The quadcopter I am using is this one:
The joystick controller does not seem very sophisticated. I really think the hardest part is to get the voltage down to mV.
Sorry for rambling on with all the gibberish, just trying to provide an overall picture of what I am doing.
Hi,
Try using the battery/power supply negative as ground, and measuring the centre pin DC voltage of each joystick pot.
In other words always reference voltage measurements with respect to negative, because what ever you use to imitate the joysticks will also be referenced to the battery negative.
Thank you very much TomGeorge! You were absolutely correct. I was metering the joystick controller incorrectly. I tried your way and the volt range jumped to 0-3.33 volts. However, I had to completely remove the joystick from the controller pc board and only connect to the middle wire I added and the negative leg of the battery box. And after writing some code and purchasing a PWM to Analog module, I was able to initialize the controller and have the quadcopter take off! However, it flew around all haphazardly. The quadcopter is too small to add bluetooth and a gyro to stabilize it. Darn!

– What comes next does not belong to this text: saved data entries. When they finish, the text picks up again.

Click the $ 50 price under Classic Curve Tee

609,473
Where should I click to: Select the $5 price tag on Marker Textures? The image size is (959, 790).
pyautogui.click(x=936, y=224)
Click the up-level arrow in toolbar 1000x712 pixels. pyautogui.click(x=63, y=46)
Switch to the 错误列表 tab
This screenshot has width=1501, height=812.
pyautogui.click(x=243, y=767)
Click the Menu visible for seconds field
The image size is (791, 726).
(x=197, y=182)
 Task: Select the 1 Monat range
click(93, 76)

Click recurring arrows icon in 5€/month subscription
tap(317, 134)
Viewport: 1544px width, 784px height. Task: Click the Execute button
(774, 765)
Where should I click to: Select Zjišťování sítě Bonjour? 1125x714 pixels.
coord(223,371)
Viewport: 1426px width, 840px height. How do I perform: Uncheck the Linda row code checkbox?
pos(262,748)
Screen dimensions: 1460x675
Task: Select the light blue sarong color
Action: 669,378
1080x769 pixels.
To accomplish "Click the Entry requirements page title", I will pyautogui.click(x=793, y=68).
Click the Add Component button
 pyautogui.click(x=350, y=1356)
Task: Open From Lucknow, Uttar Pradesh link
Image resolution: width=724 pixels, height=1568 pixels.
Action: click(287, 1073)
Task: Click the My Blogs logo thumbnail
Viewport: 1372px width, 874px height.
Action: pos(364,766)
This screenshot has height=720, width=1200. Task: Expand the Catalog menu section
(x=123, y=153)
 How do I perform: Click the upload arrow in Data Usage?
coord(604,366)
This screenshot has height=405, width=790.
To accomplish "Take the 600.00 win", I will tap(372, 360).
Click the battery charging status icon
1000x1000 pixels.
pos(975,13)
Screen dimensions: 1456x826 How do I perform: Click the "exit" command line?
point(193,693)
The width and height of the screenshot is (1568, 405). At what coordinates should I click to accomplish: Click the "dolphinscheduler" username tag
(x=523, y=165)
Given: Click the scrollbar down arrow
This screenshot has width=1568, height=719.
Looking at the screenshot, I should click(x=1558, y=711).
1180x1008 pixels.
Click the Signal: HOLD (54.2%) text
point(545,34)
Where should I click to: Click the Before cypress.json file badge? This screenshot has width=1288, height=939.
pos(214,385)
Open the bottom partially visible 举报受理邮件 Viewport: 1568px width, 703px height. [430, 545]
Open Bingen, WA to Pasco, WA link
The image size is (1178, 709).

So, I guess, thank you very un-much TomGeorge. I now have to consider spending more $$ for a bigger quadcopter. (Seriously, thanks again TomGeorge) I will keep you posted.
The expertise on this forum is amazing and really appreciated. Clearly I am out of my pay grade here. But, I still want to try to make my project.
I am attempting to use the Arduino Uno to simulate the X/Y control of a joystick in a mini quadcopter controller. I measured the voltage change as I moved the joystick forward and back. What I found was the X and Y output voltages were opposite of each other. When X output went from 0 mV to 8 mV the Y output went from 8 mV to 0 mV. If I can get a consistent voltage output from the Arduino then I will disassemble the joystick in the controller and hard wire the Arduino directly. I figure this will allow me to control the mini quadcopter using the Arduino and not my fingers.
No, you are misunderstanding what's going on. This is classic xyproblem example: xyproblem.info
The joystick will be getting much larger voltages than that, otherwise the controller would be plagued
by noise sensitivity issues.
What its doing is switching on the power to the joystick pot on a regular basis, measuring the pot wiper
voltage, then powering down the pot till next time. Thus the average voltage is small (multimeters average
over long time periods of a second or so), but the actual measured voltages are several volts.
Its probably multiplexing both pots in fact.
An oscilloscope is needed to further figure out the actual details - it may not be so easy to fool this device as you hoped.